[Stored items]
================
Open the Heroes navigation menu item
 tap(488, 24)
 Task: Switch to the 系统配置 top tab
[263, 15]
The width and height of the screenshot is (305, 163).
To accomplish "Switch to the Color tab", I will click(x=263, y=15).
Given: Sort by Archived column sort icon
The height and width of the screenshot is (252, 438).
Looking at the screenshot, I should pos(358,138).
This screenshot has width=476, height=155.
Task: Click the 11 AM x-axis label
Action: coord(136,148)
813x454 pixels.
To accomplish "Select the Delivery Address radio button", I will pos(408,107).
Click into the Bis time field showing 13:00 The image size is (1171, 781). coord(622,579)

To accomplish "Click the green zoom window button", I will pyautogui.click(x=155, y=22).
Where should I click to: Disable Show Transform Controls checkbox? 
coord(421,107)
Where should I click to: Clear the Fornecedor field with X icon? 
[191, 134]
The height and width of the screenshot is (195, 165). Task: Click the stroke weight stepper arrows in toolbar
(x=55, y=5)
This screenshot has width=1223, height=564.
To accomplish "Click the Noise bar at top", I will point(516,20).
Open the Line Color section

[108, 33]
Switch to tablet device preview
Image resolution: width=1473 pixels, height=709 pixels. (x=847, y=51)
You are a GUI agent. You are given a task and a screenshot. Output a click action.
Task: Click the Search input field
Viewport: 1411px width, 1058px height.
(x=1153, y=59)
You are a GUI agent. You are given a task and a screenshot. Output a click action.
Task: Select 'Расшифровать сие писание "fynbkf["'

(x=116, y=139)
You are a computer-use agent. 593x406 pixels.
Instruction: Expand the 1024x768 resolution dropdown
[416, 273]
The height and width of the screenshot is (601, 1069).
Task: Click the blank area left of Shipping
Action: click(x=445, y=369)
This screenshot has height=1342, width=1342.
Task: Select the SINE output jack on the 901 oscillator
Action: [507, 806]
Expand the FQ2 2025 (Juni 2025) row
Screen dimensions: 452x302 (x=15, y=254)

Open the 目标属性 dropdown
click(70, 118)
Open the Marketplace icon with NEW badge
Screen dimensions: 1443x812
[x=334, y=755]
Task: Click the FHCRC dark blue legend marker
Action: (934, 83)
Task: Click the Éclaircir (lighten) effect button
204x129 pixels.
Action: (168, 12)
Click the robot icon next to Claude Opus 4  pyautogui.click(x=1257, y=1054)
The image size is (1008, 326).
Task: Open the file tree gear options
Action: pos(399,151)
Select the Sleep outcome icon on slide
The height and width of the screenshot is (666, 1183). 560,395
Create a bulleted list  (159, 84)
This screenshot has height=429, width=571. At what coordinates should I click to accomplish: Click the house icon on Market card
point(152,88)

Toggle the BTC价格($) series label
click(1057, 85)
================
Line by line, set the records above down again exactly.

Open the Heroes navigation menu item
 tap(488, 24)
 Task: Switch to the 系统配置 top tab
[263, 15]
The width and height of the screenshot is (305, 163).
To accomplish "Switch to the Color tab", I will click(x=263, y=15).
Given: Sort by Archived column sort icon
The height and width of the screenshot is (252, 438).
Looking at the screenshot, I should pos(358,138).
This screenshot has width=476, height=155.
Task: Click the 11 AM x-axis label
Action: coord(136,148)
813x454 pixels.
To accomplish "Select the Delivery Address radio button", I will pos(408,107).
Click into the Bis time field showing 13:00 The image size is (1171, 781). coord(622,579)

To accomplish "Click the green zoom window button", I will pyautogui.click(x=155, y=22).
Where should I click to: Disable Show Transform Controls checkbox? 
coord(421,107)
Where should I click to: Clear the Fornecedor field with X icon? 
[191, 134]
The height and width of the screenshot is (195, 165). Task: Click the stroke weight stepper arrows in toolbar
(x=55, y=5)
This screenshot has width=1223, height=564.
To accomplish "Click the Noise bar at top", I will point(516,20).
Open the Line Color section

[108, 33]
Switch to tablet device preview
Image resolution: width=1473 pixels, height=709 pixels. (x=847, y=51)
You are a GUI agent. You are given a task and a screenshot. Output a click action.
Task: Click the Search input field
Viewport: 1411px width, 1058px height.
(x=1153, y=59)
You are a GUI agent. You are given a task and a screenshot. Output a click action.
Task: Select 'Расшифровать сие писание "fynbkf["'

(x=116, y=139)
You are a computer-use agent. 593x406 pixels.
Instruction: Expand the 1024x768 resolution dropdown
[416, 273]
The height and width of the screenshot is (601, 1069).
Task: Click the blank area left of Shipping
Action: click(x=445, y=369)
This screenshot has height=1342, width=1342.
Task: Select the SINE output jack on the 901 oscillator
Action: [507, 806]
Expand the FQ2 2025 (Juni 2025) row
Screen dimensions: 452x302 (x=15, y=254)

Open the 目标属性 dropdown
click(70, 118)
Open the Marketplace icon with NEW badge
Screen dimensions: 1443x812
[x=334, y=755]
Task: Click the FHCRC dark blue legend marker
Action: (934, 83)
Task: Click the Éclaircir (lighten) effect button
204x129 pixels.
Action: (168, 12)
Click the robot icon next to Claude Opus 4  pyautogui.click(x=1257, y=1054)
The image size is (1008, 326).
Task: Open the file tree gear options
Action: pos(399,151)
Select the Sleep outcome icon on slide
The height and width of the screenshot is (666, 1183). 560,395
Create a bulleted list  (159, 84)
This screenshot has height=429, width=571. At what coordinates should I click to accomplish: Click the house icon on Market card
point(152,88)

Toggle the BTC价格($) series label
click(1057, 85)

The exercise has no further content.